Dünyada ve ülkemizde zulmün yaşanmadığı bir karış toprak parçası yoktur. Ülkemizde burjuva-feodal sistemi, faşist diktatörlüğü alt edip yenilgiye uğratmadan zulüm ortadan kalkmaz. Her bir politikaya, savaş ve kitleleri örgütleme pratiğine devrimci ideoloji yön vermezse zulmün ömrü uzar. Düşünceleri ve pratiği devrimci olan bir kolektif ancak zulme son verebilir.

Düşünceler birkaç eğitim ve birkaç yıllık pratiğin sonucunda hemen devrimcileşmez ve berraklaşmaz. Maddenin, toplumların, savaşın ve örgütün gelişim yasaları gibi düşüncenin de gelişim yasalarına zıtların birliği ve mücadelesi ilkesi yön verir. Sınıf savaşımının zorlu mücadelesi içinde düşünceler adım adım, derece derece devrimcileşmeye başlar. Mücadele pratiği içinde yanılgı-hata-kırılma ve yenilgiler yaşanarak düşünceler devrimcileşmeye başlar. Pratik süreç de benzer gelişim yolu izler. Ne düşüncelerin ne de pratiğin gelişim yasaları tekdüze bir yol, dümdüz bir çizgi izlemez. Mücadele-çatışma-başarısızlık-yenilgiler-düşüp-kalkma içinde düşünce ve pratik gelişir. Devrimcileşir. Bildiklerinde direten, hatalarını görmeyen “kendinin her şeyde en iyi, başkalarının her şeyde kötü olduğunu sananlar” düşüncede devrimcileşemeyecekleri gibi pratikte de devrimcileşemezler. Düşüncenin devrimcileşip berraklaşması dürüst, sağlam bilgilerle gerçekleşir.

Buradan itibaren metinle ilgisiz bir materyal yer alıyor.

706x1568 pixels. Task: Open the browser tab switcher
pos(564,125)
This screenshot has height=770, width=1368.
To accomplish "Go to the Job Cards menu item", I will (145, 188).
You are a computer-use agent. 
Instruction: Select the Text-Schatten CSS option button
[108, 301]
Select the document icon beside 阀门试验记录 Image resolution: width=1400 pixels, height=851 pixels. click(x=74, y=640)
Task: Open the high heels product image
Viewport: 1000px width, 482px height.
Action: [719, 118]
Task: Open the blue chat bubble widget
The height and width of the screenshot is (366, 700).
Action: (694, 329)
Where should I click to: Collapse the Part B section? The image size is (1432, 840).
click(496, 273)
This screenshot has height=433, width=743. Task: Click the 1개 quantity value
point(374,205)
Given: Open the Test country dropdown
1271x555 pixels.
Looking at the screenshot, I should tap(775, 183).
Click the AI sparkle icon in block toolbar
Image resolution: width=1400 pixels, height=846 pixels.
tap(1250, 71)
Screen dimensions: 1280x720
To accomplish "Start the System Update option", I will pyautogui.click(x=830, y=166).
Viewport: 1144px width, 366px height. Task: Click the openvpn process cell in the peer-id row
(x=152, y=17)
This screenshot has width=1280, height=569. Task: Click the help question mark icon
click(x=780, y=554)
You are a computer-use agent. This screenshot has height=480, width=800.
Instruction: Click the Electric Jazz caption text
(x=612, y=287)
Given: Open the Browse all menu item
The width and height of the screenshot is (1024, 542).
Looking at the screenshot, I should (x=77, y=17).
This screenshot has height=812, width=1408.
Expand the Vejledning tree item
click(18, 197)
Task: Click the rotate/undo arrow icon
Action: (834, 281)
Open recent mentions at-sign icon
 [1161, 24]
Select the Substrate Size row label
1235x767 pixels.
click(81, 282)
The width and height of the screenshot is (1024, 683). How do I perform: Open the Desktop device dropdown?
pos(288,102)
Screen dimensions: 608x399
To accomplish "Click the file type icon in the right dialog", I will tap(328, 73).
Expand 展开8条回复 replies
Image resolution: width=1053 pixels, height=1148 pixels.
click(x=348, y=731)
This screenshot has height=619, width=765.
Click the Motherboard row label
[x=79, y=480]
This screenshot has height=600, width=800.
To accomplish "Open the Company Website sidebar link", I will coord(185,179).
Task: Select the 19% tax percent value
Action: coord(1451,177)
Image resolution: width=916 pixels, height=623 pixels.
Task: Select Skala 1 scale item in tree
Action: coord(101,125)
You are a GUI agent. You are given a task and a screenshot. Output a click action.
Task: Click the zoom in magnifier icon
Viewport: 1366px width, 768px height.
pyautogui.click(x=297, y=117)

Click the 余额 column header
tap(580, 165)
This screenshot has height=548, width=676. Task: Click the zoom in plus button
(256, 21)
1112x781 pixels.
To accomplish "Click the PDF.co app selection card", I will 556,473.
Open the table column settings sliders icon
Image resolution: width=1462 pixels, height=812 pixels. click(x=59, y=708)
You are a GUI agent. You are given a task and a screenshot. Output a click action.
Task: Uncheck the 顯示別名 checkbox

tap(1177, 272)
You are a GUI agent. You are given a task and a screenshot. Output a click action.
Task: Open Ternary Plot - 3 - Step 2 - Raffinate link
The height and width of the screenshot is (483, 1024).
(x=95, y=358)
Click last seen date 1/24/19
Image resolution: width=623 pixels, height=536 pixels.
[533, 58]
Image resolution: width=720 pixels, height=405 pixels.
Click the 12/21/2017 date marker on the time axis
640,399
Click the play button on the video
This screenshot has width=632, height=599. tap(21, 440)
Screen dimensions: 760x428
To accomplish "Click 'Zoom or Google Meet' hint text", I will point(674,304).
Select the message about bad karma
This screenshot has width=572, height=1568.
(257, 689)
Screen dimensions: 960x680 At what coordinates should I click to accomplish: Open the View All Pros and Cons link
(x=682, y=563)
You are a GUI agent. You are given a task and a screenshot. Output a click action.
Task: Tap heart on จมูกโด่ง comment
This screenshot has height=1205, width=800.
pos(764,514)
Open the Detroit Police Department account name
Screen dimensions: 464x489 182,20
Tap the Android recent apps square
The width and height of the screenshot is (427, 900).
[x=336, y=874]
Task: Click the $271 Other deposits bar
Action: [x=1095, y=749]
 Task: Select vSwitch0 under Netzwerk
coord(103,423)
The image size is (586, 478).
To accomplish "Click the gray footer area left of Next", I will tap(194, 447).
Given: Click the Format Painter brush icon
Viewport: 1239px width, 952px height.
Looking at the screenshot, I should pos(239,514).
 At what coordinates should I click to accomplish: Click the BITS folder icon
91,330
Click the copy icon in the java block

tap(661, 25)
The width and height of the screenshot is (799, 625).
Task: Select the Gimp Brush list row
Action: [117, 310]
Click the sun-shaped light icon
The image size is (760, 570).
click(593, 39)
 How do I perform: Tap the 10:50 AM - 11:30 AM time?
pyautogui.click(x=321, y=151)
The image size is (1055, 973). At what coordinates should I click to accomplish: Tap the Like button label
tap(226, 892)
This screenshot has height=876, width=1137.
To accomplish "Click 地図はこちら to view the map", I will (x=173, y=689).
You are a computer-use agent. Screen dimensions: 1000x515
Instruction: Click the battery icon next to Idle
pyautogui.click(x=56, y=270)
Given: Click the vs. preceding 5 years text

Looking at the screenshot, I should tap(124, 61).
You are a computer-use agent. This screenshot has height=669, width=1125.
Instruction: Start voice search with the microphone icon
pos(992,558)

Safları düzenli tutmadan, uygun adım yürümeden seçkin birlikler oluşturmadan düşman yenilgiye uğratılamaz. Kolektif derken bu niteliklere sahip olan bir kurumdan bahsediliyor. Zorlu ideolojik-pratik mücadele içinde büyük bedeller ödenerek devrimci değerler yaratılamadan düşünceler netlik ve sağlamlık kazanamaz. Dolayısıyla düşmana karşı örgütlü ve etkili savaşılamaz. Düşmana imha ve yok edici darbeler indirilemez. Halka güven veren kurum yaratılamaz.

Kolektifin politikası, kararları pratiği halkın özgürlük ve kurtuluş davasına, ihtiyacına en yakın olmalıdır. Kolektifin en üst kademesi başta olmak üzere komutan ve savaşçıları duruş ve yürüyüşleriyle, görevleri karşısındaki pratik duruş ve çalışkanlarıyla halka güven vermelidir. Halk, pratikleriyle güven veren kurumun etrafından kenetlenir arkasında saf tutar. 

Güven; kurum politikasının doğruluğu, kararların isabetli oluşu pratiğin görünür,  etkili ve oluşuyla elde edilmeye başlanır. Komutan ve savaşçıların fedakârlığı, adanmışlığı davasına ve görevlerine bağlılığı halka hizmet anlayışının somutluğuyla halkta güven olgusu oluşur.  

Kolektife sadece örgütsel olarak katılan, onun ideolojisi, devrimci değerleri ve ahlakıyla donanmayan, bütünleşmeyen küçük burjuvalar sahip oldukları yanlış düşünce ve hatalı pratikleriyle tasfiyeciliğin temsilcisi durumuna düşerler. Düşünceler, pratikler düzeltilip devrimcileşmediğinde küçük burjuvazi birer yıkım aracına dağıtma ve parçalama makinesine dönüşür. Kolektifin içini bozmaya çalışır, amaç ve hedeflerinden saptırır halka hizmet anlayışını lekeler. Dolayısıyla kurumun devrimci düzeni bozulduğu gibi yürüyüşü de aksak olur.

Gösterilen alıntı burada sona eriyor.